The impact of partnered pharmacist medication charting in the emergency department on the use of potentially inappropriate medications in older people

Front Pharmacol. 2023 Nov 7:14:1273655. doi: 10.3389/fphar.2023.1273655. eCollection 2023.

Abstract

Introduction: A process redesign, partnered pharmacist medication charting (PPMC), was recently piloted in the emergency department (ED) of a tertiary hospital. The PPMC model was intended to improve medication safety and interdisciplinary collaboration by having pharmacists work closely with medical officers to review and chart medications for patients. This study, therefore, aimed to evaluate the impact of PPMC on potentially inappropriate medication (PIM) use. Methods: A pragmatic concurrent controlled study compared a PPMC group to both early best-possible medication history (BPMH) and usual care groups. In the PPMC group, pharmacists initially documented the BPMH and collaborated with medical officers to co-develop treatment plans and chart medications in ED. The early BPMH group included early BPMH documentation by pharmacists, followed by traditional medication charting by medical officers in ED. The usual care group followed the traditional charting approach by medical officers, without a pharmacist-collected BPMH or collaborative discussion in ED. Included were older people (≥65 years) presenting to the ED with at least one regular medication with subsequent admission to an acute medical unit.

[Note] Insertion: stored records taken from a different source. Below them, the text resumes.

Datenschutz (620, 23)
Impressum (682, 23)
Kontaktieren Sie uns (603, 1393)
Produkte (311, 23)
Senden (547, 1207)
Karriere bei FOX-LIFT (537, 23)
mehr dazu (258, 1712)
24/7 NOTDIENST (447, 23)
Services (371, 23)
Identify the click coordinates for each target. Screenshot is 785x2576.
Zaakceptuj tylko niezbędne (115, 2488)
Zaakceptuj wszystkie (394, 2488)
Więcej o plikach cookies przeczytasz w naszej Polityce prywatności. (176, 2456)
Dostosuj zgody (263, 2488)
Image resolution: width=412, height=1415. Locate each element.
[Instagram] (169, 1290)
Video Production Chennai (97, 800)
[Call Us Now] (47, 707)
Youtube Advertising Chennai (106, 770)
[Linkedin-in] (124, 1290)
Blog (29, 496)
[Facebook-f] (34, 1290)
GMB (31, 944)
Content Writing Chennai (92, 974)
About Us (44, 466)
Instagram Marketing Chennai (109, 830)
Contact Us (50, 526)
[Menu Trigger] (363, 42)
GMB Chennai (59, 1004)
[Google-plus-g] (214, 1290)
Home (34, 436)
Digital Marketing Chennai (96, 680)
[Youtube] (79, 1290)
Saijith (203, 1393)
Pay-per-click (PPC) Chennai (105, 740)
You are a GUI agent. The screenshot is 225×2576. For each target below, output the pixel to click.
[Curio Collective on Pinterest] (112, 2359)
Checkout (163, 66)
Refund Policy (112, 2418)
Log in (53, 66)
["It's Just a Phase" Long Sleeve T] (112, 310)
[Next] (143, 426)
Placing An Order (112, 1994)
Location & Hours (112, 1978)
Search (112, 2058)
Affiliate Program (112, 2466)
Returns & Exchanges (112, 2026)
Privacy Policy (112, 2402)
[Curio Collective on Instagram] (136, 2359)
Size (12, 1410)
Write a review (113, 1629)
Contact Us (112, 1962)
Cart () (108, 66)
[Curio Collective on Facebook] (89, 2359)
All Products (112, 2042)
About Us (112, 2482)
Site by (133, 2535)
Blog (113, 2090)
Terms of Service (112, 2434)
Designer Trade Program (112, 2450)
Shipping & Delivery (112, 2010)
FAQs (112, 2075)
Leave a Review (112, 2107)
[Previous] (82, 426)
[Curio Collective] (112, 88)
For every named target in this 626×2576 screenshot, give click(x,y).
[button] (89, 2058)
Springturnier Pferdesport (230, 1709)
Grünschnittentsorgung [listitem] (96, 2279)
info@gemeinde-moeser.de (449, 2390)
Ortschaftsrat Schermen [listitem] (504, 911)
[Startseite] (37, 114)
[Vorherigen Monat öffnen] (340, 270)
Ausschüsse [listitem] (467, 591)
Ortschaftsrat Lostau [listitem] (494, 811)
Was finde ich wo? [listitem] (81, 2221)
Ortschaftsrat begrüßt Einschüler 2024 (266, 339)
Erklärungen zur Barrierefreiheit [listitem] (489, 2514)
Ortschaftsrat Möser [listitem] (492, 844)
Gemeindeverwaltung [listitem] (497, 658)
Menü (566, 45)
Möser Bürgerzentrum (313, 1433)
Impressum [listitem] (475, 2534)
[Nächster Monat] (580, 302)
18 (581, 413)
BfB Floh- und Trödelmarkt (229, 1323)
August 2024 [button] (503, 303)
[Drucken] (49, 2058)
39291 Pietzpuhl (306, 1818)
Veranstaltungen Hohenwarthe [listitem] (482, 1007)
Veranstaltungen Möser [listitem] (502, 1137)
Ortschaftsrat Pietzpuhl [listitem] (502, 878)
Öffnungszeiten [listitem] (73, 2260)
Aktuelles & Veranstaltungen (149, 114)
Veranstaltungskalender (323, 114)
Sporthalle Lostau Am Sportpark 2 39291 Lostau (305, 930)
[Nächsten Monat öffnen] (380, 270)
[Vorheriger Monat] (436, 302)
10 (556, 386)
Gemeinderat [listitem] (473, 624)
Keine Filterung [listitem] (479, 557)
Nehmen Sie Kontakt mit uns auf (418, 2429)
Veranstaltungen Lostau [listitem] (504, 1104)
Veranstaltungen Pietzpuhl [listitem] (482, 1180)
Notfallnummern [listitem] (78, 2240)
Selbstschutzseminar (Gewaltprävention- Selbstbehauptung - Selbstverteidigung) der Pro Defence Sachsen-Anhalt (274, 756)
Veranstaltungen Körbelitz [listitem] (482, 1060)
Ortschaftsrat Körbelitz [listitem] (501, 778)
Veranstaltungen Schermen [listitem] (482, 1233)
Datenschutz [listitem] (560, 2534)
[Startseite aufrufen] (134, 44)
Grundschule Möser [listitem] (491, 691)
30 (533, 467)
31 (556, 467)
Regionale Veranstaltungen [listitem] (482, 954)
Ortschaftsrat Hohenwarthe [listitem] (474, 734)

PIM outcomes (use of at least one PIM, PIMs per patient and PIMs per medication prescribed) were assessed at ED presentation, ED departure and hospital discharge using Beers criteria. Results: Use of at least one PIM on ED departure was significantly lower for the PPMC group than for the comparison groups (χ2, p = 0.040). However, PIM outcomes at hospital discharge were not statistically different between groups. PIM outcomes on ED departure or hospital discharge did not differ from baseline within the comparison groups. Discussion: In conclusion, PIM use on leaving ED, but not at hospital discharge, was reduced with PPMC. Close interprofessional collaboration, as in ED, needs to continue on the wards.

Keywords: co-charting; emergency department; medication charting; partnered pharmacist; potentially inappropriate medication.

Grants and funding

The author(s) declare financial support was received for the research, authorship, and/or publication of this article. The Tasmanian Government’s Department of Health funded the project’s trial implementation. The project trial evaluation study was outsourced to an external research body (University of Tasmania) that received no financial support from the government or any other source. The funding body for the project trial implementation had no role in study design, data collection and analysis, decision to publish or preparation of the manuscript. The open-access article-processing charge was funded by the School of Pharmacy and Pharmacology, University of Tasmania, Australia.